When I first starting riding fixed (around town not on the track) it was a 47/16 which is a 77.5, and I found it too low. Maybe I wasn't used to spinning so much, I felt like I was topping out and I couldn't go faster.
After awhile I upped it to a 47/15 (82.7) and I kept it at that. I ussualy ride about 20 miles a week commuting back and forth from my girl friends, my ride home has a pretty steep hill, but not that bad (~500ft climb total distance), and though I had to really push up the hill, I was OK with it.
When I built my new all city bike the chain ring I got was a 46, and I ordered a 15t and 14t for each side of the rear cog. When I first put it together I ran a 46/15 (80.9) which was actually pretty nice around town.
A couple weeks ago I flipped my rear tire to the 14t and have been riding the 46/14 (86.7) around town since then, and I honestly feel a bit slower on it than any of my other ratios. I just can't keep up my spin at that ratio, not in the city anyways.
So now with all this knowledge of what its like -for me- to ride a 77.5,80.9,82.7, and 86.7 I feel like for me something in the high 70s low 80s is ideal for me.

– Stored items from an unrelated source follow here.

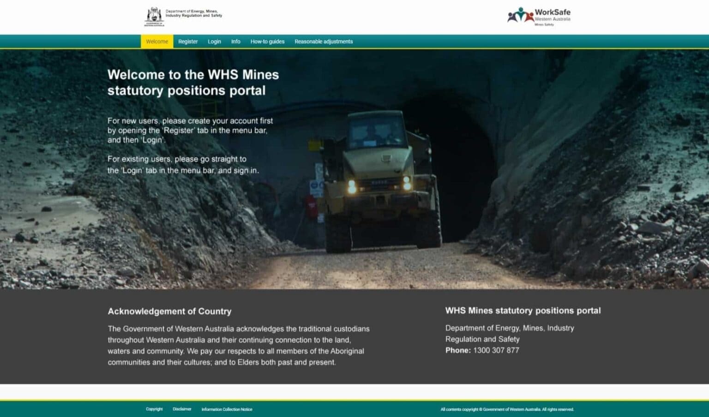
Task: Click the Acknowledgement of Country heading
Action: 169,311
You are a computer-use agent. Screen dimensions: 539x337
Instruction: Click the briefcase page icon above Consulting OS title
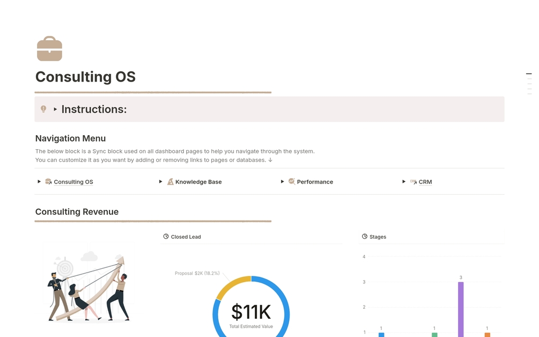coord(49,48)
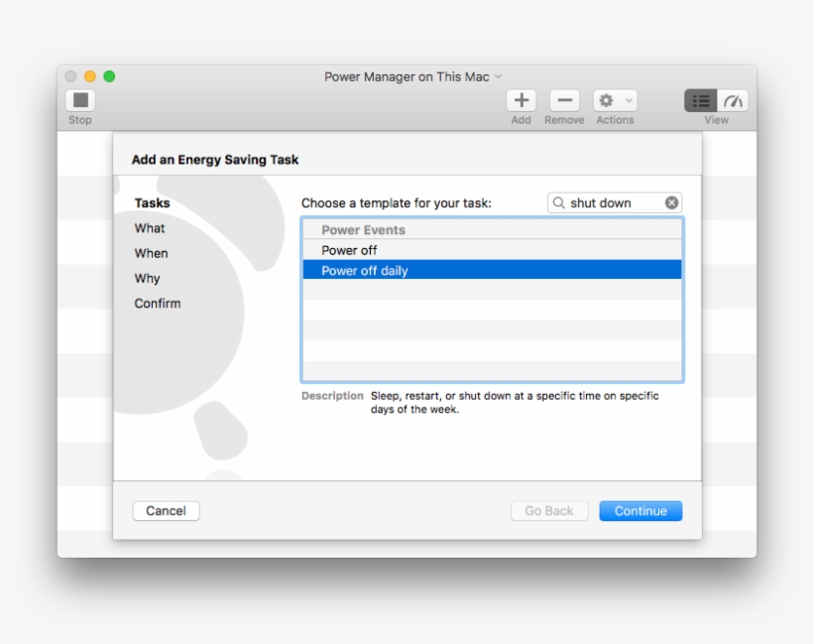Clear the search using the x icon

pyautogui.click(x=672, y=202)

I'll probably switch my hub around and ride the 80.9 for around the city.
My whole point in all of this is that its important for YOU to try a bunch of different ratios. I personally feel like @Sixty Fiver and @puppypilgrim recommendations are a little too low for me. But most of my friends actually ride between a 70-75 tops and most other forms I read people talk about 75 being too high for them. Is it just me or does anyone else get frustrated at low to mid 70s? Seems like I might be an outlier, or maybe I haven't figured out/don't want to spin that fast to go fast. ;)
I also use to ride at 80 gear inches and laid down the same mileage... dropping 4 gear inches just let me spin up a little faster and did not affect my top speed save for the fact I could hold it longer and keep things steadier over varied terrain.
what range is my gear ratio? im running 48-18 just droped down from 48-16.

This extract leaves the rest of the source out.